To consider links among sleep, brain development, and autism, researchers at the IBIS Network looked at MRI scans of 432 infants, surveyed parents about sleep patterns, and measured cognitive functioning using a standardized assessment.

Researchers at four institutions—the University of Washington, the University of North Carolina at Chapel Hill, Washington University in St. Louis, and the Children’s Hospital of Philadelphia—evaluated children at 6, 12, and 24 months of age and surveyed parents about their child’s sleep, all as part of a longer questionnaire covering infant behavior.

Sleep-specific questions addressed how long it took for the child to fall asleep or to fall back asleep if awakened in the middle of the night, for example.

At the outset of the study, researchers classified infants according to their risk for developing autism: Those classified at higher risk of developing autism—about two-thirds of the study sample—had an older sibling who had already received a diagnosis.

Infant siblings of children with autism have a 20% chance of developing autism spectrum disorder—a much higher risk than children in the general population.

Causal relationship?

A 2017 study by the IBIS Network found that infants who had an autistic older sibling and who also showed expanded cortical surface area at 6 and 12 months of age had a higher likelihood of receiving an autism diagnosis compared with infants without those indicators.

“If kids aren’t sleeping, parents aren’t sleeping, and that means sleep problems are an important focus for research and treatment.”

In the current study, researchers identified 127 of the 432 infants as “low risk” at the time they took the MRI scans because they had no family history of autism. They later evaluated all the participants at 24 months of age to determine whether they had developed autism.

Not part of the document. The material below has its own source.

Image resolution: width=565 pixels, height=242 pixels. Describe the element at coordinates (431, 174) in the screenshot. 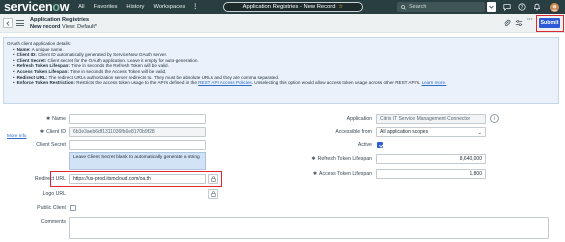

Of the roughly 300 children originally considered “high familial risk,” 71 received an autism diagnosis at that age.

Those results allowed researchers to re-examine previously collected longitudinal brain scans and behavioral data and identify some patterns. They more commonly found problems with sleep—and larger hippocampi—in infants later diagnosed with autism spectrum disorder.

No other subcortical brain structures showed an effect, including the amygdala, responsible for certain emotions and aspects of memory, or the thalamus, a signal transmitter from the spinal cord to the cerebral cortex.

Researchers say the study is the first to show links between hippocampal growth and sleep problems in infants later diagnosed with autism.

Other studies have found that “overgrowth” in different brain structures among infants who go on to develop those larger structures have associated, at different stages of development, with social, language, and behavioral aspects of autism.

While the study found a pattern of larger hippocampal volume, and more frequent sleep problems, among infants who went on to be diagnosed with autism, researchers don’t yet know if a causal relationship exists.

Studying a broader range of sleep patterns in this population or of the hippocampus in particular may help determine why sleep difficulties are so prevalent and how they impact early development in children with autism spectrum disorder.

“Our findings are just the beginning—they place a spotlight on a certain period of development and a particular brain structure but leave many open questions to be explored in future research,” MacDuffie says. “If kids aren’t sleeping, parents aren’t sleeping, and that means sleep problems are an important focus for research and treatment.”

The authors note that while parents reported more sleep difficulties among infants who developed autism compared to those who did not, the differences were very subtle and only observed when looking at group averages across hundreds of infants.

Sleep patterns in the first years of life change rapidly as infants transition from sleeping around the clock to a more adult-like sleep/wake cycle. Until further research is completed, Estes says, researchers can’t  interpret challenges with sleep as an early sign of increased risk for autism.